WHAT TO DO
Leave out the pictures and repeat exactly the lines from the one containing "Instruction: Click the" through the end of the records.
********************
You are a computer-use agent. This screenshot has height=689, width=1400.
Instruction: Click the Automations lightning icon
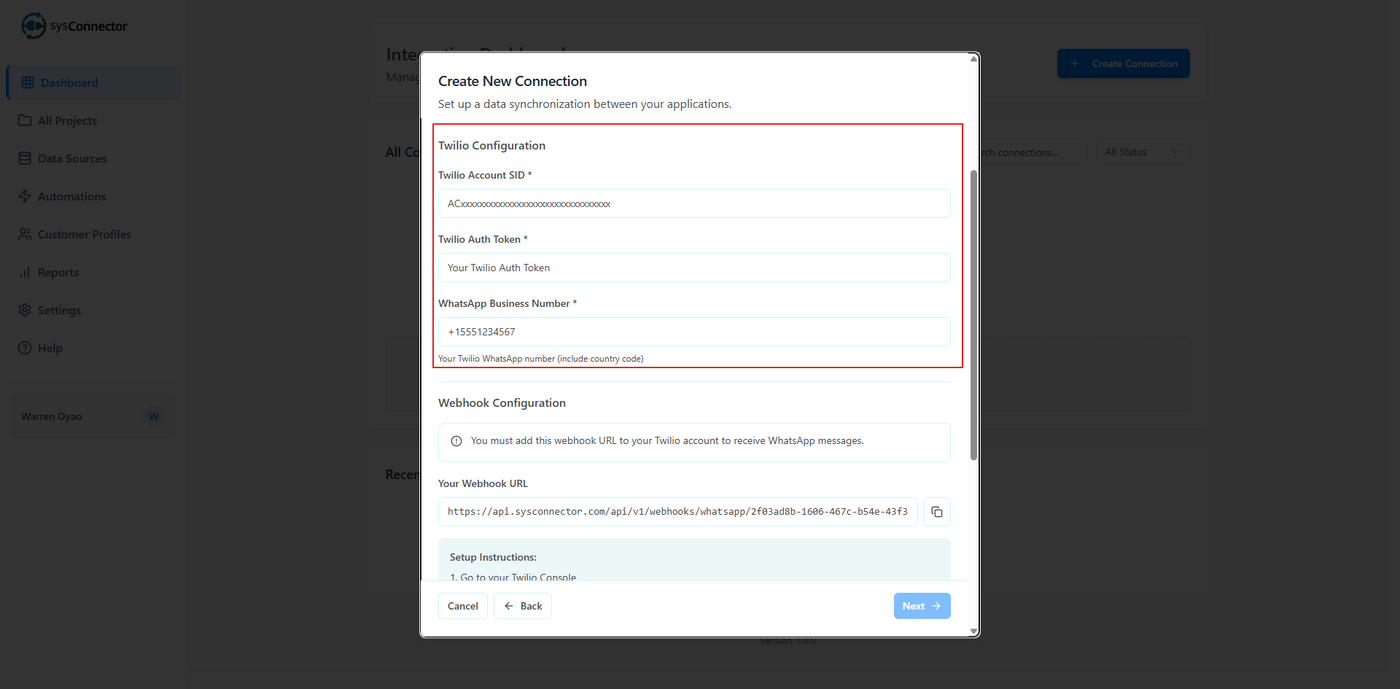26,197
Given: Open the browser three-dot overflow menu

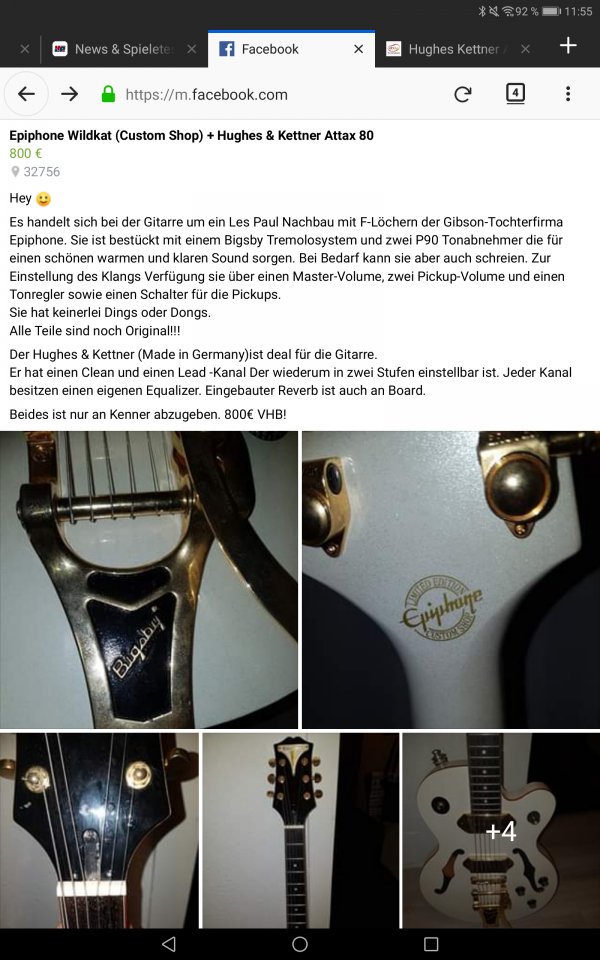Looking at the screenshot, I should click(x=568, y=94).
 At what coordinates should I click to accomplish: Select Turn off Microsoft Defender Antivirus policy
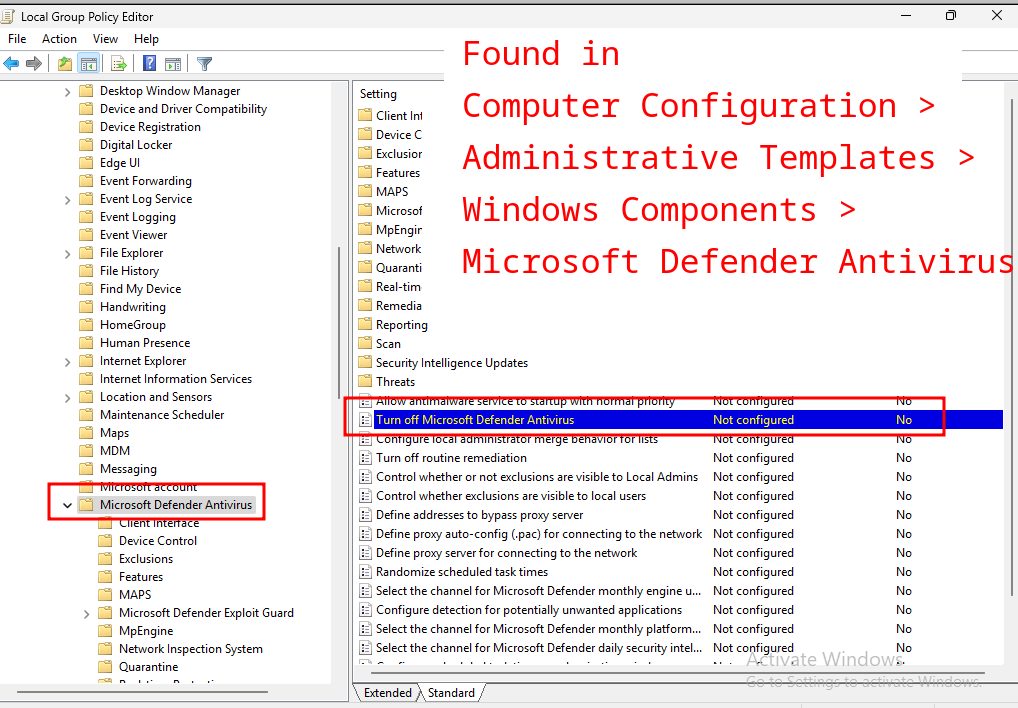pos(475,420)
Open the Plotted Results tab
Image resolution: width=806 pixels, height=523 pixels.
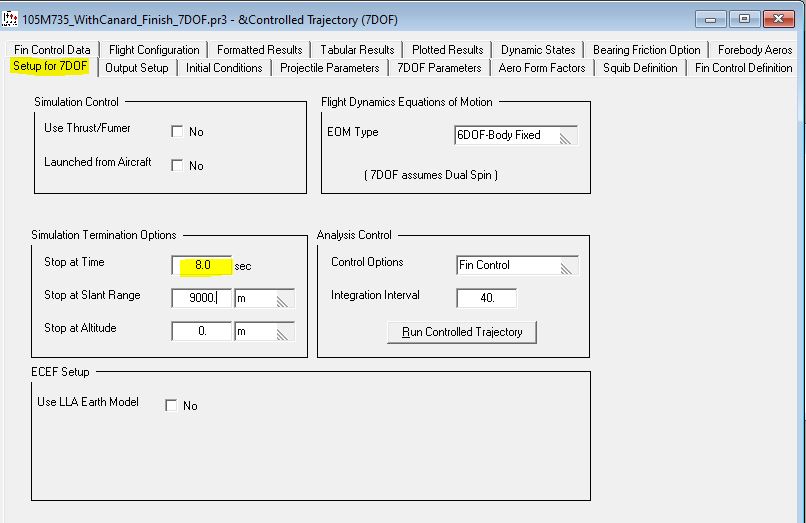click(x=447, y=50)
********************
RESPONSE
Instruction: Click the Automations lightning icon
26,197
Given: Open the browser three-dot overflow menu

Looking at the screenshot, I should click(x=568, y=94).
 At what coordinates should I click to accomplish: Select Turn off Microsoft Defender Antivirus policy
pos(475,420)
Open the Plotted Results tab
Image resolution: width=806 pixels, height=523 pixels.
click(x=447, y=50)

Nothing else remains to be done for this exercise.